A Polícia Federal (PF) informou ao ministro André Mendonça, do Supremo Tribunal Federal (STF), que precisará de mais tempo para analisar o material relacionado a Fábio Luís Lula da Silva, o Lulinha, no âmbito da Operação Sem Desconto, que investiga fraudes no Instituto Nacional do Seguro Social (INSS).

Entre as diligências ainda pendentes está a avaliação completa da quebra dos sigilos bancário, fiscal e telemático do filho do presidente Luiz Inácio Lula da Silva, autorizada por Mendonça em fevereiro deste ano.

COBRANÇA DE AGILIDADE

O ministro havia determinado que a PF concluísse, em até 60 dias, a perícia de celulares, computadores, HDs, pen drives e demais equipamentos apreendidos com investigados presos e alvos de medidas restritivas.
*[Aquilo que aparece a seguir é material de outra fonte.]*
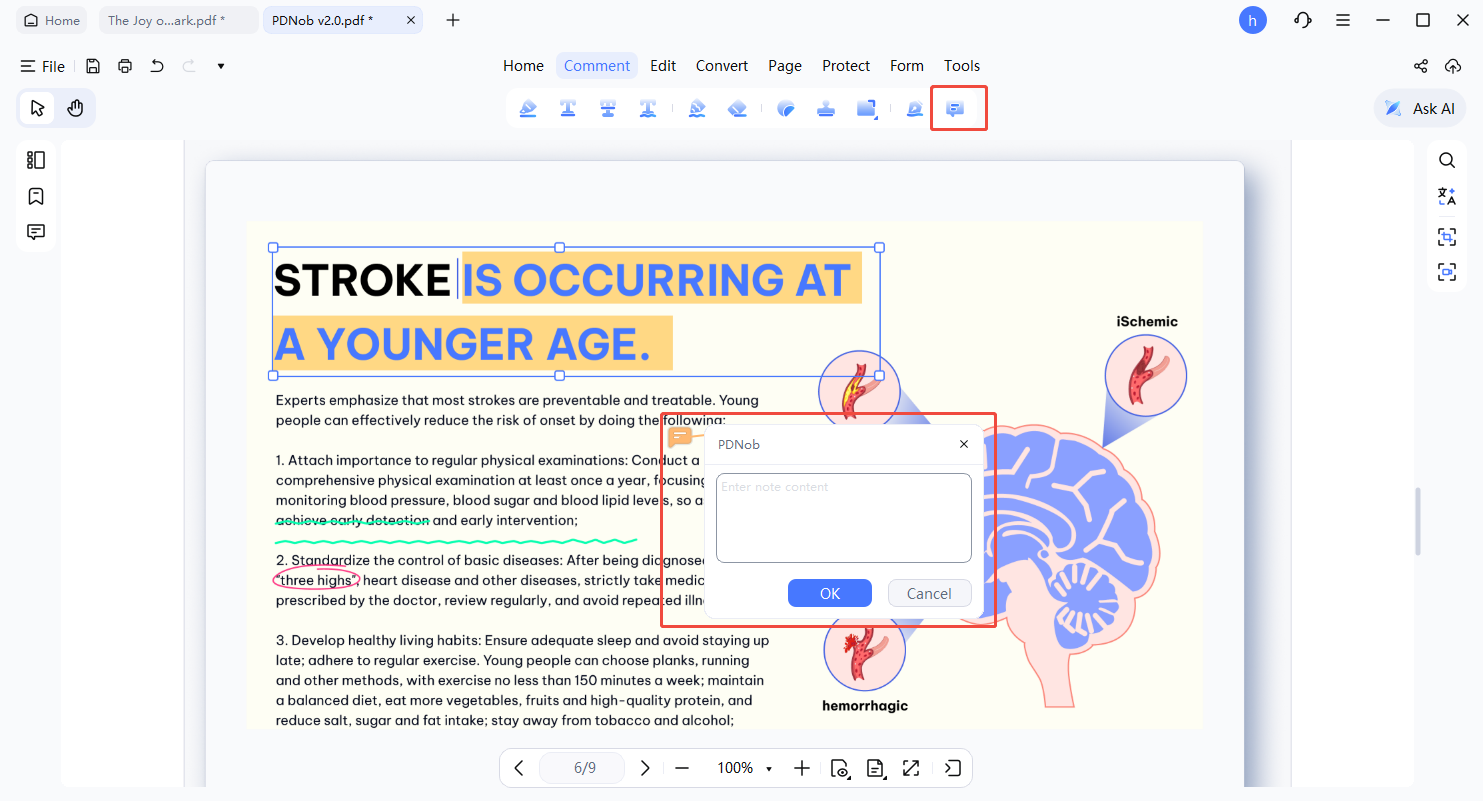1483x801 pixels.
Task: Select the Strikethrough text tool
Action: click(607, 109)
Mendonça chegou a cobrar maior agilidade, considerando lenta a condução da investigação.

CONTEXTO DA OPERAÇÃO

A Operação Sem Desconto mira supostas fraudes no INSS, com suspeitas de irregularidades envolvendo benefícios e possíveis conexões políticas. A inclusão de Lulinha no radar da PF ampliou o alcance do caso, que já gera repercussão nacional.

PRÓXIMOS PASSOS

A PF deve apresentar novo cronograma ao STF. O ministro André Mendonça, relator do caso, decidirá sobre o pedido de prorrogação. Até o momento, não há manifestação da defesa de Fábio Luís Lula da Silva.